ТЕКСТ ДЛЯ РАЗБОРА ->
Нилу была по душе жизнь в северной чащобе. Там в скиту, в уединенных размышлениях и постоянных молитвах у него родилось и вызрело учение о нестяжательстве. Вскоре у Нила стали появляться новые ученики и единомышленники. Они селились неподалеку от старца. Всех их позднее стали называть либо нестяжателями, либо заволжскими старцами. Их привлекал умственный труд. Так возникло одно из первых на русской земле сообществ христианских интеллектуалов. Они любили не рубить, строгать и копать, а думать, писать, переписывать редкие, старинные книги, переводить греческие рукописи. Вокруг Нила сгруппировались настоящая «ученая дружина» христианских мудрецов, мыслителей, отличающихся большими познаниями, высокой ученостью и христианским добронравием.
Нил Сорский очень многое воспринял от византийских мыслителей Симеона Нового Богослова и Григория Паламы. Следуя их идеям, он учил монахов сосредоточенности на своей внутренней жизни, умеренности, дисциплине духа и плоти. Во этом он видел условия нравственного совершенствования и монашеского подвига.
Самое же важное заключалось в том, что источником духовных сил для такого подвига Нил считал Священное Писание. Поэтому он вменял каждому монаху неустанно изучать Библию. Сам он был большим знатоком Писания, богословской литературы, трудов Отцов церкви. Характерно, что при большой начитанности Нил Сорский сохранял ярко выраженную способность к критическому восприятию богословских текстов.
До нас дошли несколько собственных сочинений Нила Сорского – «Устав скитского монашеского жития», «Предания ученикам своим о жительстве скитском» «Завещание» и др. Их отличительные черты— это нравственно-этический пафос, высокая одухотворенность и тонкий психологизм.
Нил в своих трудах неустанно проповедует  соблюдение меры во всем. Для русского человека, ни в чем не ведающего меры, эти наставления более чем важны. Нил ратует за воздержание от излишеств, выступает за смирение и нестяжание, призывает духовенство к отказу от роскоши, от владения землей и крестьянами.
По мнению уже упоминавшегося Георгия Федотова. составленный Нилом «Устав скитского монашеского жития» мало напоминает устав в привычном понимании этого слова и жанра. Он похож скорее на трактат по православной аскетике. Что же касается посланий Нила, то это истинные исповедания веры, в которых тот делился с братьями личным религиозным опытом и в первую очередь опытом христианской любви.
Нил ратовал за строгую сдержанность внешнего оформления богослужений. Он осуждал все виды церковной роскоши, золотые украшения, блеск и пышность парчовых облачений.  По его глубокому убеждению, храмы не должны быть собраниями архитектурных, скульптурных и живописных украшений, которые своим великолепием отвлекают взоры верующих.

Собранные записи данных
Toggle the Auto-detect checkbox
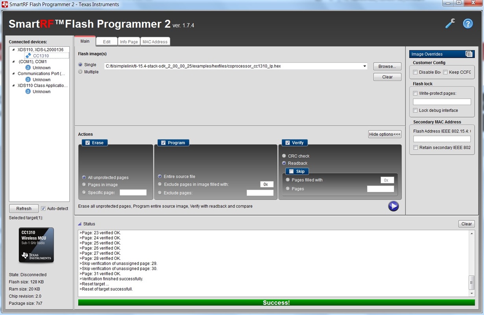484x315 pixels. [x=43, y=208]
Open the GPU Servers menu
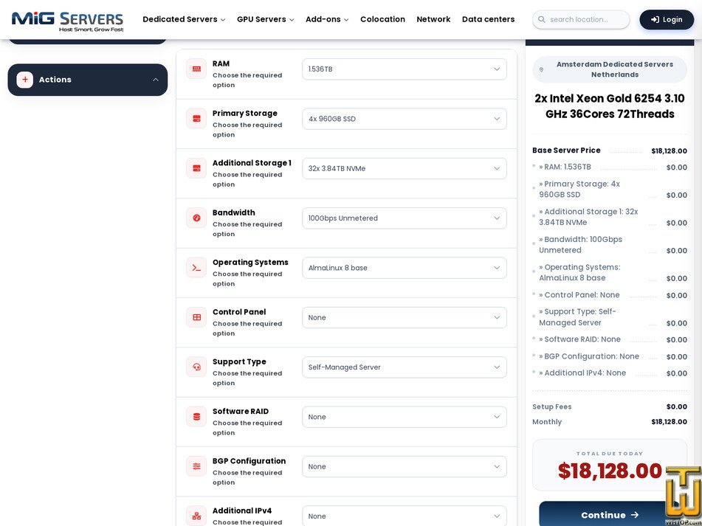This screenshot has width=702, height=526. (x=266, y=19)
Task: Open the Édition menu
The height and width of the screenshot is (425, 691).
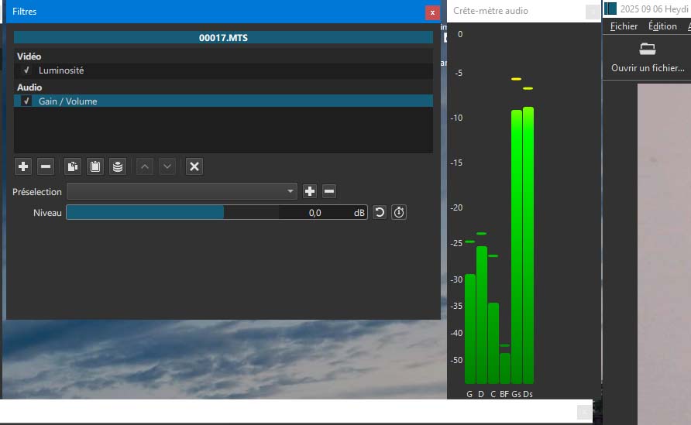Action: (x=662, y=26)
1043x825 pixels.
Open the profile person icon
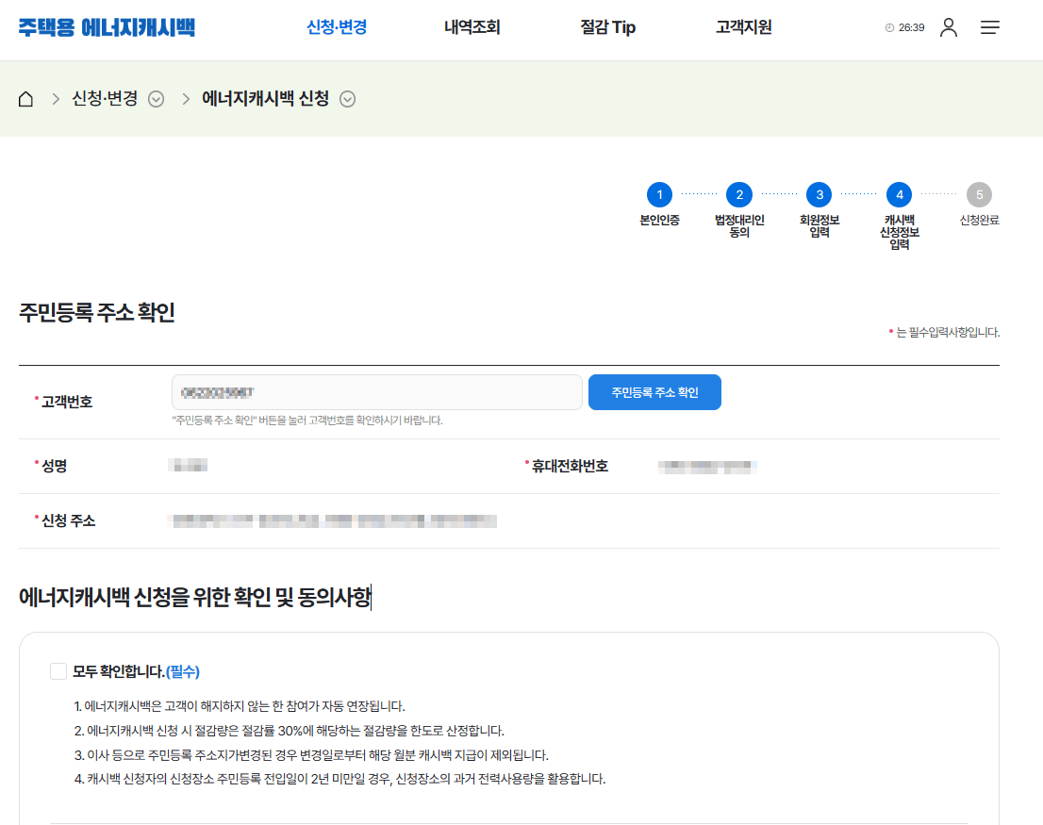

ЗАДАНИЕ -> Продолжите, пожалуйста, текст о Ниле Сорском с того места, где он заканчивается.

ПОЛЕ ДЛЯ ОТВЕТА ->
Нил Сорский считал, что силы молитв,  любви и наставлений  способны изменить всю русскую жизнь. Он верил, что жизнь преобразуется изнутри, а не извне. Эта убежденность заставила его  отказаться  от высоких постов, которые ему предлагал Иван lll.
Сторонники идей Нила Сорского называли его «великим старцем». А после его смерти Иван IV выразил свое почтительное отношение к усопшему старцу тем, что повелел поставить на месте его скита каменную церковь. Апофеозом общего признания его подвижнического подвига стала его канонизация Русской Православной Церковью.
Нил Сорский, будучи по своей натуре созерцателем, человеком высокой и утонченной духовности, создал собственное учение. В его центре - концепция евангельской духовности. Для того, чтобы понять особенность этой концепции, заглянем немного вперед. В ХХ в. русский религиозный мыслитель Николай Лосский так характеризовал природу духовности: «Под словом «духовное» мы разумеем всю ту непространственную сторону бытия, которая имеет абсолютную положительную ценность. Отсюда следует, что все духовное, будучи воплощено, всегда имеет ценность красоты. Таковы, например, святость, осуществление нравственного добра, искание и открытие истины и т. п.» (Лосский Н. О. Мир как осуществление красоты. Основы эстетики. М., 1998. С. 134 – 135). Это определение вполне согласуется с тем пониманием духовности, которое присутствовало в богословии Нила Сорского.
Евангельская духовность, взятая в самом широком и общем смысле, представляет собой укорененность человека в мире библейских и в первую очередь новозаветных ценностей, смыслов и норм. Она не предзадана человеку в качестве некоего субстрата, а представляет собой чистую возможность. В осуществлении, реализации этой возможности определяющую роль играет соответствующая церковно-христианская среда.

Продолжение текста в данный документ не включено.